EXTRACTED TEXT START

Many firms state a goal of being a “Trusted Advisor” to their clients.  “Walking the Talk” is usually more difficult and energy consuming than “Talking the Talk.”  But – it’s also where you arrive at the real essence of The Mandeville Techniques.

Mandeville, in its project-specific form, has two goals:

1.    Identifying client goals & concerns, as a foundation for ensuing proposals and presentations, so you win the contract to do the project.

2.    Cultivating a genuine trust relationship with your client.

Once we’re working on the project, however, our dominant focus tends to be on the project, not the client.  Our “metrics” involved utilization rates, project profitability, technical excellence, adhering to project budgets and schedules, etc.  If a client seems upset about something, we’re quick to move in and work to correct a situation.  But most of us:

1.    Do not garner candid feedback throughout each project, start to finish, as a natural course in building a true “caring relationship.”

2.    Focus on projects – current, past and future projects – and not on the client … as a person.

Given today’s economic climate, many clients are frightened …

•    Developers are wondering when their market may return, if at all, and whether or not they can survive until that happens.

•    Employees of state agencies know their states are likely to have budget cuts – even severe budget cuts – and that their jobs may be in jeopardy.  Many people who opt to work for government tend to be lower risk takers, so that layoff potential is a traumatic-level fear.

•    Many municipalities have budget deficits – and the prospect of even greater deficits – which may leave their employees, for the first time, in a position of uncertainty … and fear.

In trying times, we all need someone with a voice that’s clear, helpful, and wise … and can give us a greater sense of confidence in ourselves.  Many of our clients are looking for such a “trusted source of wise counsel” – now.  And that has nothing to do with whether or not they’re working with you on one project or another.  So …

Enter “The Mandeville Techniques.”

Many “listening skills” approaches exist;  what makes Mandeville special?

•    In any of its versions, begin with the least personal questions and evolve to the more personal.  If a question is too personal for the relationship – such as “What kind of projects are coming up?” or “What is your budget for this project?” – you destroy trust.  But, if you never ask a personal question, it’s also a sign that you don’t really care.  It’s akin to the car salesman who asks, “What’s it going to take to put you in that Pontiac?” They care about the sale, but not about us.

•    Once you identify “Mystery Words,” clarifying follow-on questions need to be non-physical.  Rather than, “You mentioned a concern about your budget, what is your budget?” shift to “ … what is your concern about your budget?” Knowing a number does nothing for a relationship.  Knowing what keeps your client awake at night – or goals your client is committed to achieve – puts us in a position to be incredibly responsive.  The question, itself, shows real caring.

•    When you ask about major trends affecting your client – using the “Market Interview” form – you’re demonstrating that you care … even if there’s no specific project or revenue stream;  it’s not self-serving.  When we’re helpful when there is no project, we care.  If your clients are feeling fearful, now is the perfect time to become a “trusted advisor.”  When market conditions change, clients consistently support people who supported them during trying times.

•    Finally, when you summarize what you’ve heard – without your notes – you cement an interpersonal connection and bond with your client.  It’s not the data that’s connecting … it’s you.

EXTRACTED TEXT END
DATA LISTING START

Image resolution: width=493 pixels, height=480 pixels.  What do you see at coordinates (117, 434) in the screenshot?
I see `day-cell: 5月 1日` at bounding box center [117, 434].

DATA LISTING END
DATA LISTING START

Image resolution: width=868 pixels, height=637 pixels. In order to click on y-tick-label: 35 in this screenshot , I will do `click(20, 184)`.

DATA LISTING END

» TASK DIRECTIONS: Could you repeat the part of the Mandeville Techniques text that begins with "Given today’s economic" and ends with "a traumatic-level fear.", swapping "frightened" for "anxious"? These entries come from a different source than the text.

» EXERCISE SOLUTION:
Given today’s economic climate, many clients are anxious …

•    Developers are wondering when their market may return, if at all, and whether or not they can survive until that happens.

•    Employees of state agencies know their states are likely to have budget cuts – even severe budget cuts – and that their jobs may be in jeopardy.  Many people who opt to work for government tend to be lower risk takers, so that layoff potential is a traumatic-level fear.